Job Description
What you will do:
- Deploy, manage, and optimize Kubernetes clusters specifically tailored for AI/ML workloads, ensuring optimal resource allocation and scalability across different network configurations.
- Develop and maintain CI/CD pipelines tailored for continuous training and deployment of machine learning models, integrating tools like Kubeflow, MLflow, ArgoFlow or TensorFlow Extended (TFX) etc.
- Collaborate with data scientists to oversee the deployment of machine learning models and set up monitoring systems to track their performance and health in production.
- Design and implement data pipelines for large-scale data ingestion, processing, and analytics essential for machine learning models, utilizing distributed storage and processing technologies such as Hadoop, Spark, and Kafka.
The skills you bring:
- Extensive experience with Kubernetes and cloud services (AWS, Azure, GCP, private cloud) with a focus on deploying and managing AI/ML environments.

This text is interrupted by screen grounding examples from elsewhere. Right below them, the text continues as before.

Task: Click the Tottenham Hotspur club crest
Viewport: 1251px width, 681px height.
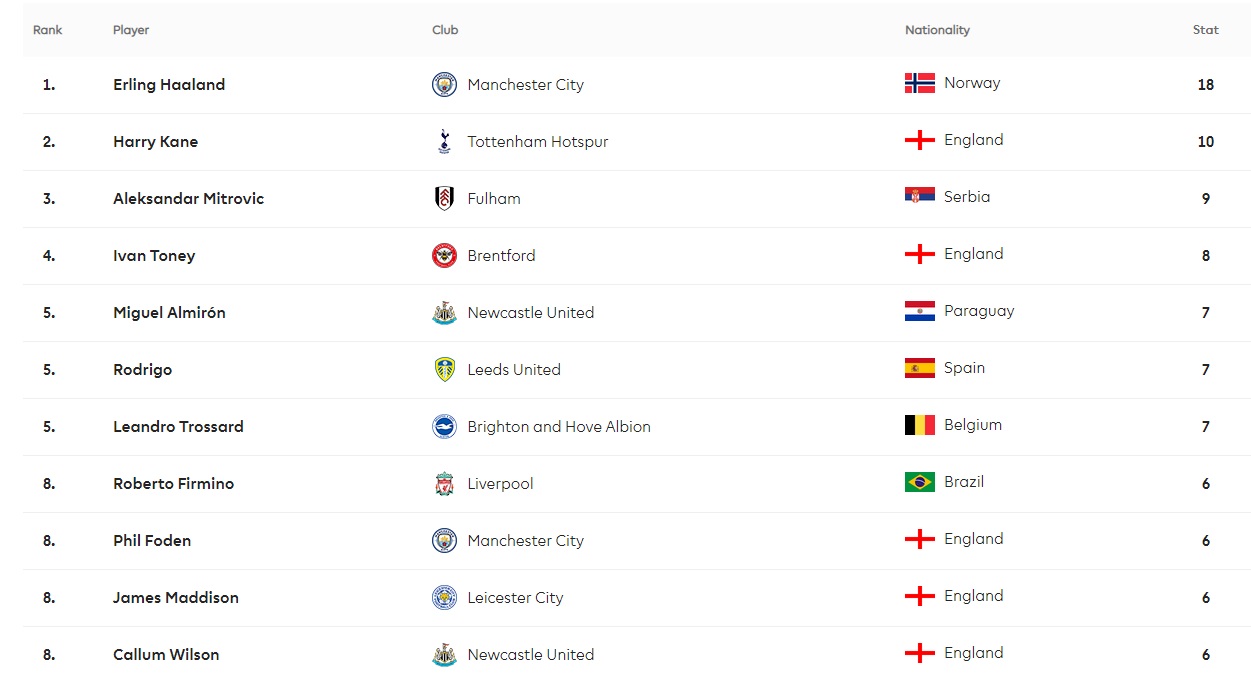Action: [x=444, y=142]
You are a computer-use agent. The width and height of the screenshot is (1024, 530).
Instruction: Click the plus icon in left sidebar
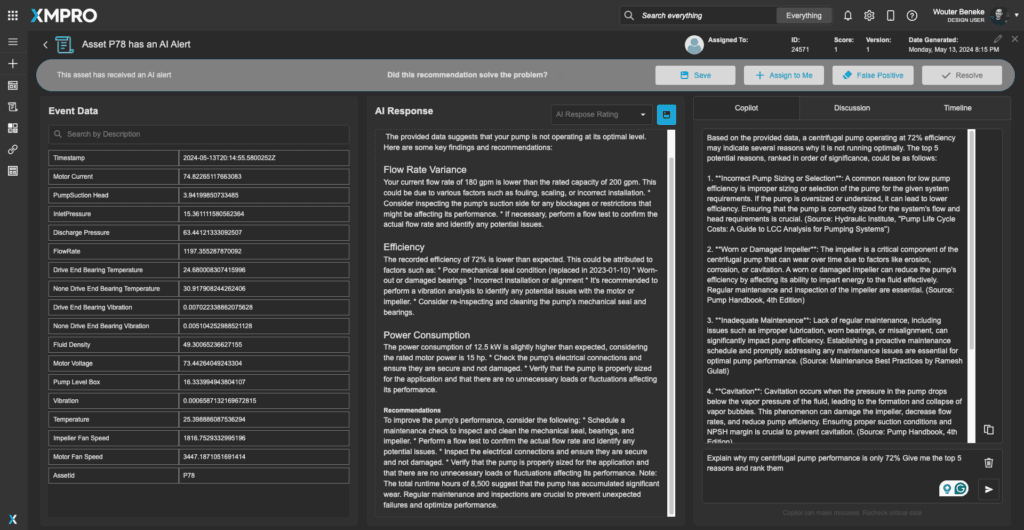click(x=13, y=63)
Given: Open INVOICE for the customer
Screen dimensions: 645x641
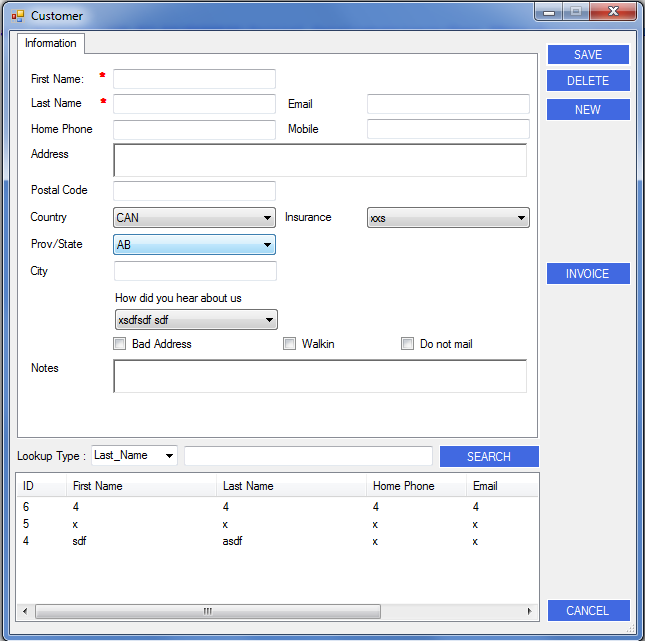Looking at the screenshot, I should coord(588,274).
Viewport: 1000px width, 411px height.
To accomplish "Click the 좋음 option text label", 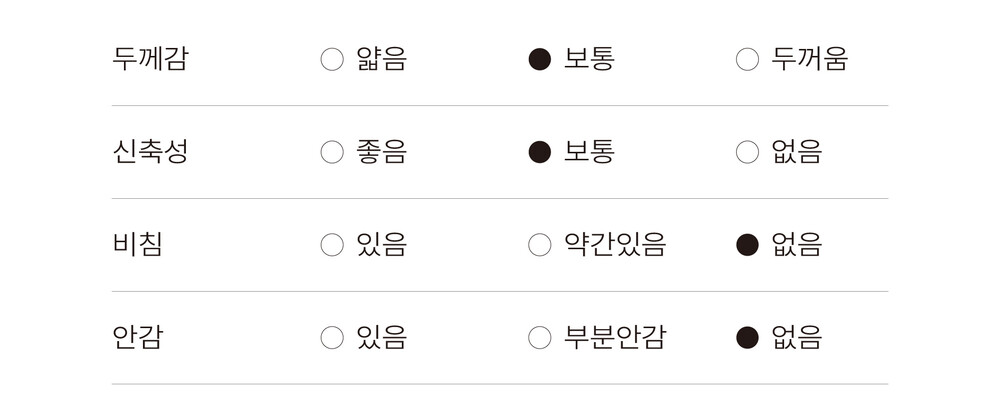I will [381, 152].
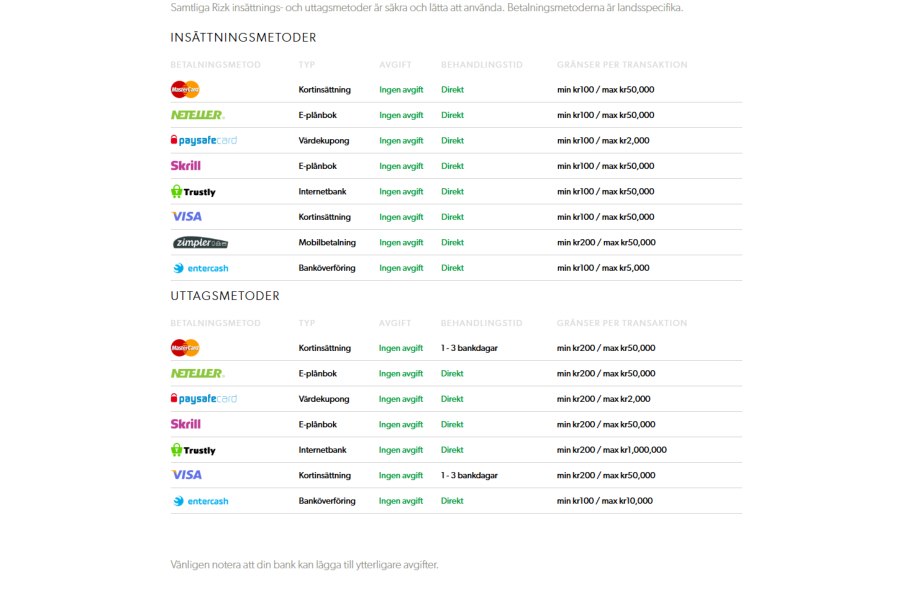The image size is (900, 600).
Task: Click the INSÄTTNINGSMETODER heading
Action: point(243,38)
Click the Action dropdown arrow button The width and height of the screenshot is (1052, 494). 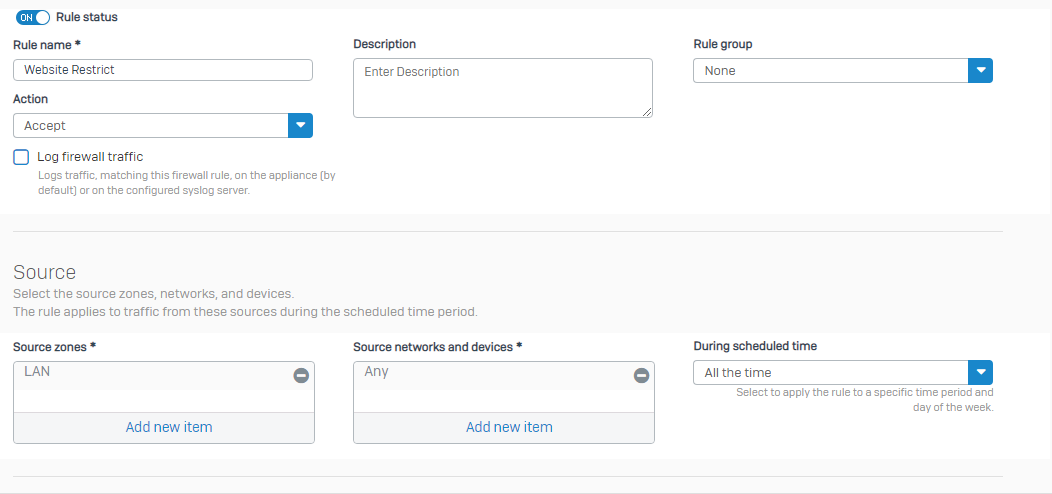coord(301,126)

- Strong proficiency in scripting and automation using languages like Python, Bash, Ansible and HasiCorp Terraform
- In-depth knowledge of data pipeline and workflow management tools, distributed data processing (Hadoop, Spark), and messaging systems (Kafka, RabbitMQ).
- Expertise in implementing CI/CD pipelines, infrastructure as code (IaC), and configuration management tools.
- Familiarity with security standards and data protection regulations relevant to AI/ML projects.
- Proven ability to design and maintain reliable and scalable infrastructure tailored for AI/ML workloads.